France Télévisions avait reçu en août 2008 la dotation de 150 millions d'euros promise par l'Etat pour compenser le manque à gagner publicitaire entraîné par l'annonce en janvier 2008 de la prochaine fin de la publicité sur ses antennes.

L'annonce du recours des deux groupes audiovisuels privés intervient alors que Bruxelles ne s'est pas encore prononcé sur l'enveloppe de 450 millions d'euros que l'Etat envisage de verser à France Télévisions pour combler le manque à gagner lié à l'arrêt de la publicité après 20 heures.

Par ailleurs, l'instauration d'une taxe modulable de 1,5 à 3% du chiffre d'affaires des chaînes de télévision privées, visant aussi à compenser ce manque à gagner, fait également l'objet de contestation. "Nous sommes en discussions avec l'ACP (Association des chaînes privées, ndlr) pour demander un moratoire (sur l'application de cette taxe) compte tenu de la situation économique", a indique Nonce Paolini.

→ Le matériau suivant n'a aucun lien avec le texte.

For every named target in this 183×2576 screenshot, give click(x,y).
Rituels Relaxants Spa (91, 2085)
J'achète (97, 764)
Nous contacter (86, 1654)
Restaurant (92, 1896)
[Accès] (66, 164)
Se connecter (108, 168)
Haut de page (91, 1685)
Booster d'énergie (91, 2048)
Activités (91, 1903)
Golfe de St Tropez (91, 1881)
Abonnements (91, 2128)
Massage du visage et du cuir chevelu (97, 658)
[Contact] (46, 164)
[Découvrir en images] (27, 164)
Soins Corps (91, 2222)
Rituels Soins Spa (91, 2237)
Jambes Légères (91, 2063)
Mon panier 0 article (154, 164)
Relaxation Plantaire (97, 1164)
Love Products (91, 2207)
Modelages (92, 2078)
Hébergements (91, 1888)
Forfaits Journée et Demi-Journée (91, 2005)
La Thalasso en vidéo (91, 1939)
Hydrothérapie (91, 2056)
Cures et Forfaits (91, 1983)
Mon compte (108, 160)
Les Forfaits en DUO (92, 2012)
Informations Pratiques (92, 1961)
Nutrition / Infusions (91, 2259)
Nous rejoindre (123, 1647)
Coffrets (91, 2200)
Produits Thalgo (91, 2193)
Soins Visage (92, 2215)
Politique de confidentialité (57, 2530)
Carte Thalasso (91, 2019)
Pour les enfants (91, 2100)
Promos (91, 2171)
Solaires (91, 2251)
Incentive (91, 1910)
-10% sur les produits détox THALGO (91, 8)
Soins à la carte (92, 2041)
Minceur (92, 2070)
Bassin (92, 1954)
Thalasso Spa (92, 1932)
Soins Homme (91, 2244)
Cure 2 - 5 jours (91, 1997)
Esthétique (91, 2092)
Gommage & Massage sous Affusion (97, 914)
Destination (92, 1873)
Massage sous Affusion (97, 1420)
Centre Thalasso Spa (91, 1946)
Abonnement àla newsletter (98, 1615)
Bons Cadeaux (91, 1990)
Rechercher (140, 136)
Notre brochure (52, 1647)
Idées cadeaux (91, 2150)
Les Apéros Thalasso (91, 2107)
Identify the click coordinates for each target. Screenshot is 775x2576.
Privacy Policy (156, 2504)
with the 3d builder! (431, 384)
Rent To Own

Bouygues Télécom et TF1 vont payer "de l'ordre de 80 millions d'euros" en 2009 au titre de cette nouvelle taxe, a affirmé Martin Bouygues, PDG du groupe Bouygues. "On verra le chiffre définitif. Mais c'est significatif et c'est pour financer la télévision publique qui continue à recevoir des recettes de publicité par le parrainage notamment", a-t-il ajouté. "Nous avons toujours contesté cette taxe et nous continuons à la contester à Bruxelles."

Le PDG de Bouygues a en outre réfuté tout "effet d'aubaine pour TF1" du fait de la fin de la publicité sur les chaînes publiques. Une partie de la classe politique avait jugé que le président de la République Nicolas Sarkozy faisait un "cadeau" à TF1 en proposant une telle mesure. "On ne parle pas boutique" avec Nicolas Sarkozy, a assuré Martin Bouygues. "Si on avait parlé boutique, les dispositions n'auraient pas été ce qu'elles ont été. (...) Je pense que nos relations compliquent les choses, ce n'est pas pour autant qu'elles vont disparaître. Elles continuent à être ce qu'elles ont toujours été et j'en suis très heureux et très fier mais ça complique plus les choses que ça ne les simplifie", a assuré Martin Bouygues.